Records for the task: Begin
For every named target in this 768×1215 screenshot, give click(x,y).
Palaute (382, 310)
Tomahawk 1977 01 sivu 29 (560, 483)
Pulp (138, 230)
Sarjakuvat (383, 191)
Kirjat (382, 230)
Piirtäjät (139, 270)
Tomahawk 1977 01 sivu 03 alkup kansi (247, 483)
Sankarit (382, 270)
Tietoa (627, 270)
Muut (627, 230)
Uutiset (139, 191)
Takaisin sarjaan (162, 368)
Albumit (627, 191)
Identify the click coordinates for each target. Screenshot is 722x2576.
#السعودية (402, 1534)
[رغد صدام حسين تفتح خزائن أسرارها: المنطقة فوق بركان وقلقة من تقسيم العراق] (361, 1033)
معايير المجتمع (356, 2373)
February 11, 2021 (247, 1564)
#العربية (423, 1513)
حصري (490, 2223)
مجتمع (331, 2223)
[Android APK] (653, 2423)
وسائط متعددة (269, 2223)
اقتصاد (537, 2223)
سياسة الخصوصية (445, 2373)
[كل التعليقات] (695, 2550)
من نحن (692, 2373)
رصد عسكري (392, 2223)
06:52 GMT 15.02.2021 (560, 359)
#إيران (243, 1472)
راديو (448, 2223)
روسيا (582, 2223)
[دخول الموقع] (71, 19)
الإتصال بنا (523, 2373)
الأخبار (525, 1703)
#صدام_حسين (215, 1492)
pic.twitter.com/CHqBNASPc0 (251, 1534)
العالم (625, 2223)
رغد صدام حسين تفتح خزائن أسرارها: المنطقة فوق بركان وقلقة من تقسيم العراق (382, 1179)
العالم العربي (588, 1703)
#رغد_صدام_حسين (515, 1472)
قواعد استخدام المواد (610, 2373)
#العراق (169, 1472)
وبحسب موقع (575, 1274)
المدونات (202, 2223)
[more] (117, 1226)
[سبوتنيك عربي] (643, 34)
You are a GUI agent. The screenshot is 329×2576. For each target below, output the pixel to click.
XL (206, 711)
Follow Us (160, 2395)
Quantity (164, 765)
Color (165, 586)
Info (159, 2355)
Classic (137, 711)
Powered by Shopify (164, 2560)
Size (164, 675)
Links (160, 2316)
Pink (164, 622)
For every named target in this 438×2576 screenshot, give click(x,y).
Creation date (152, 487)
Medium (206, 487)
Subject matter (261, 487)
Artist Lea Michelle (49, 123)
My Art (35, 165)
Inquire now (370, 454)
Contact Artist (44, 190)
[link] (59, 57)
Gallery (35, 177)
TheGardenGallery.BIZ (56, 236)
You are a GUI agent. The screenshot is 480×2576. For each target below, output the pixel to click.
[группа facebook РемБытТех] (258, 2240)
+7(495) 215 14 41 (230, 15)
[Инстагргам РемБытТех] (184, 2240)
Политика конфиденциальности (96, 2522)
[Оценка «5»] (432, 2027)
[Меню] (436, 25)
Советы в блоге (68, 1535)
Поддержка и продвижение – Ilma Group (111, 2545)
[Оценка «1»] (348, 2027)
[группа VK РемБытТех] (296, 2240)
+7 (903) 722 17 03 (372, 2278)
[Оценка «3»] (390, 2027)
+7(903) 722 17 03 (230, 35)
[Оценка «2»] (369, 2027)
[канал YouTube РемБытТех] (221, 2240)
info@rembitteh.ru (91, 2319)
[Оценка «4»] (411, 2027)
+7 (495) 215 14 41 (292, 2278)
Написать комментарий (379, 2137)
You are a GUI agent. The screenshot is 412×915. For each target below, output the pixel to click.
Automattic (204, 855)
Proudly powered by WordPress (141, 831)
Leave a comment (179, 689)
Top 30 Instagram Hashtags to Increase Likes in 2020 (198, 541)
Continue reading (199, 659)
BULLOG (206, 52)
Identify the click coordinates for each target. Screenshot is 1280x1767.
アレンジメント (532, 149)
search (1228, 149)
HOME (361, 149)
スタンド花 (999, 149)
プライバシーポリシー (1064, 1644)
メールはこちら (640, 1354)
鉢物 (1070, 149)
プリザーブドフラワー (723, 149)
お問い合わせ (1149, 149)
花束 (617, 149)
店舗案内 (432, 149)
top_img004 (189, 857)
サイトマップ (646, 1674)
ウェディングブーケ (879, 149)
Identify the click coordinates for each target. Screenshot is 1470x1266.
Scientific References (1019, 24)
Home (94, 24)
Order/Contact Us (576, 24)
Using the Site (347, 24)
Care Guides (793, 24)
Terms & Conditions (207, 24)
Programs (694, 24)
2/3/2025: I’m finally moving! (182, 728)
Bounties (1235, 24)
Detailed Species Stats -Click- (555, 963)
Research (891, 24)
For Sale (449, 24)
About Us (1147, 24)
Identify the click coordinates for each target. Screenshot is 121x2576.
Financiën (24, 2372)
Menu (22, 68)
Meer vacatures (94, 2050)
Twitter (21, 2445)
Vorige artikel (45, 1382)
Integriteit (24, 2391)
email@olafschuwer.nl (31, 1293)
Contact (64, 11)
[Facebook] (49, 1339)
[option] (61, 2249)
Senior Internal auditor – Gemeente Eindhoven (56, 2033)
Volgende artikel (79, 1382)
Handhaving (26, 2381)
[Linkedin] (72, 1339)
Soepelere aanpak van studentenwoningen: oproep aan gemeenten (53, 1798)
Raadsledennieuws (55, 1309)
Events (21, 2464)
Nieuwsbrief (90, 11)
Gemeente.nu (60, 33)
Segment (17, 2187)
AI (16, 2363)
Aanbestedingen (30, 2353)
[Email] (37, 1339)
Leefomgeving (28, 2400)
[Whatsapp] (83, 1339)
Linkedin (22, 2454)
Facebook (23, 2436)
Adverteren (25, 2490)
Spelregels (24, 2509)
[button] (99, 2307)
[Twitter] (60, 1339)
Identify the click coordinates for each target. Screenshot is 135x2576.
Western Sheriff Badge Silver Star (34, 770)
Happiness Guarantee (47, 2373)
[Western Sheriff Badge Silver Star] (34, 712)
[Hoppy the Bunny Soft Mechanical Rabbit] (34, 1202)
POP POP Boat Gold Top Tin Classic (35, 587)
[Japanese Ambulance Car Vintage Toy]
Records for the task: End
**Task:** Please take the whole listing and write it out exactly.

**Response area:**
For every named target in this 768×1215 screenshot, give click(x,y).
Palaute (382, 310)
Tomahawk 1977 01 sivu 29 (560, 483)
Pulp (138, 230)
Sarjakuvat (383, 191)
Kirjat (382, 230)
Piirtäjät (139, 270)
Tomahawk 1977 01 sivu 03 alkup kansi (247, 483)
Sankarit (382, 270)
Tietoa (627, 270)
Muut (627, 230)
Uutiset (139, 191)
Takaisin sarjaan (162, 368)
Albumit (627, 191)
Identify the click coordinates for each target. Screenshot is 722x2576.
#السعودية (402, 1534)
[رغد صدام حسين تفتح خزائن أسرارها: المنطقة فوق بركان وقلقة من تقسيم العراق] (361, 1033)
معايير المجتمع (356, 2373)
February 11, 2021 (247, 1564)
#العربية (423, 1513)
حصري (490, 2223)
مجتمع (331, 2223)
[Android APK] (653, 2423)
وسائط متعددة (269, 2223)
اقتصاد (537, 2223)
سياسة الخصوصية (445, 2373)
[كل التعليقات] (695, 2550)
من نحن (692, 2373)
رصد عسكري (392, 2223)
06:52 GMT 15.02.2021 (560, 359)
#إيران (243, 1472)
راديو (448, 2223)
روسيا (582, 2223)
[دخول الموقع] (71, 19)
الإتصال بنا (523, 2373)
الأخبار (525, 1703)
#صدام_حسين (215, 1492)
pic.twitter.com/CHqBNASPc0 (251, 1534)
العالم (625, 2223)
رغد صدام حسين تفتح خزائن أسرارها: المنطقة فوق بركان وقلقة من تقسيم العراق (382, 1179)
العالم العربي (588, 1703)
#رغد_صدام_حسين (515, 1472)
قواعد استخدام المواد (610, 2373)
#العراق (169, 1472)
وبحسب موقع (575, 1274)
المدونات (202, 2223)
[more] (117, 1226)
[سبوتنيك عربي] (643, 34)
You are a GUI agent. The screenshot is 329×2576. For each target below, output the pixel to click.
XL (206, 711)
Follow Us (160, 2395)
Quantity (164, 765)
Color (165, 586)
Info (159, 2355)
Classic (137, 711)
Powered by Shopify (164, 2560)
Size (164, 675)
Links (160, 2316)
Pink (164, 622)
For every named target in this 438×2576 screenshot, give click(x,y).
Creation date (152, 487)
Medium (206, 487)
Subject matter (261, 487)
Artist Lea Michelle (49, 123)
My Art (35, 165)
Inquire now (370, 454)
Contact Artist (44, 190)
[link] (59, 57)
Gallery (35, 177)
TheGardenGallery.BIZ (56, 236)
You are a GUI agent. The screenshot is 480×2576. For each target below, output the pixel to click.
[группа facebook РемБытТех] (258, 2240)
+7(495) 215 14 41 (230, 15)
[Инстагргам РемБытТех] (184, 2240)
Политика конфиденциальности (96, 2522)
[Оценка «5»] (432, 2027)
[Меню] (436, 25)
Советы в блоге (68, 1535)
Поддержка и продвижение – Ilma Group (111, 2545)
[Оценка «1»] (348, 2027)
[группа VK РемБытТех] (296, 2240)
+7 (903) 722 17 03 (372, 2278)
[Оценка «3»] (390, 2027)
+7(903) 722 17 03 (230, 35)
[Оценка «2»] (369, 2027)
[канал YouTube РемБытТех] (221, 2240)
info@rembitteh.ru (91, 2319)
[Оценка «4»] (411, 2027)
+7 (495) 215 14 41 (292, 2278)
Написать комментарий (379, 2137)
You are a GUI agent. The screenshot is 412×915. For each target below, output the pixel to click.
Automattic (204, 855)
Proudly powered by WordPress (141, 831)
Leave a comment (179, 689)
Top 30 Instagram Hashtags to Increase Likes in 2020 (198, 541)
Continue reading (199, 659)
BULLOG (206, 52)
Identify the click coordinates for each target. Screenshot is 1280x1767.
アレンジメント (532, 149)
search (1228, 149)
HOME (361, 149)
スタンド花 (999, 149)
プライバシーポリシー (1064, 1644)
メールはこちら (640, 1354)
鉢物 (1070, 149)
プリザーブドフラワー (723, 149)
お問い合わせ (1149, 149)
花束 (617, 149)
店舗案内 (432, 149)
top_img004 (189, 857)
サイトマップ (646, 1674)
ウェディングブーケ (879, 149)
Identify the click coordinates for each target. Screenshot is 1470x1266.
Scientific References (1019, 24)
Home (94, 24)
Order/Contact Us (576, 24)
Using the Site (347, 24)
Care Guides (793, 24)
Terms & Conditions (207, 24)
Programs (694, 24)
2/3/2025: I’m finally moving! (182, 728)
Bounties (1235, 24)
Detailed Species Stats -Click- (555, 963)
Research (891, 24)
For Sale (449, 24)
About Us (1147, 24)
Identify the click coordinates for each target. Screenshot is 121x2576.
Financiën (24, 2372)
Menu (22, 68)
Meer vacatures (94, 2050)
Twitter (21, 2445)
Vorige artikel (45, 1382)
Integriteit (24, 2391)
email@olafschuwer.nl (31, 1293)
Contact (64, 11)
[Facebook] (49, 1339)
[option] (61, 2249)
Senior Internal auditor – Gemeente Eindhoven (56, 2033)
Volgende artikel (79, 1382)
Handhaving (26, 2381)
[Linkedin] (72, 1339)
Soepelere aanpak van studentenwoningen: oproep aan gemeenten (53, 1798)
Raadsledennieuws (55, 1309)
Events (21, 2464)
Nieuwsbrief (90, 11)
Gemeente.nu (60, 33)
Segment (17, 2187)
AI (16, 2363)
Aanbestedingen (30, 2353)
[Email] (37, 1339)
Leefomgeving (28, 2400)
[Whatsapp] (83, 1339)
Linkedin (22, 2454)
Facebook (23, 2436)
Adverteren (25, 2490)
Spelregels (24, 2509)
[button] (99, 2307)
[Twitter] (60, 1339)
Identify the click coordinates for each target. Screenshot is 135x2576.
Western Sheriff Badge Silver Star (34, 770)
Happiness Guarantee (47, 2373)
[Western Sheriff Badge Silver Star] (34, 712)
[Hoppy the Bunny Soft Mechanical Rabbit] (34, 1202)
POP POP Boat Gold Top Tin Classic (35, 587)
[Japanese Ambulance Car Vintage Toy]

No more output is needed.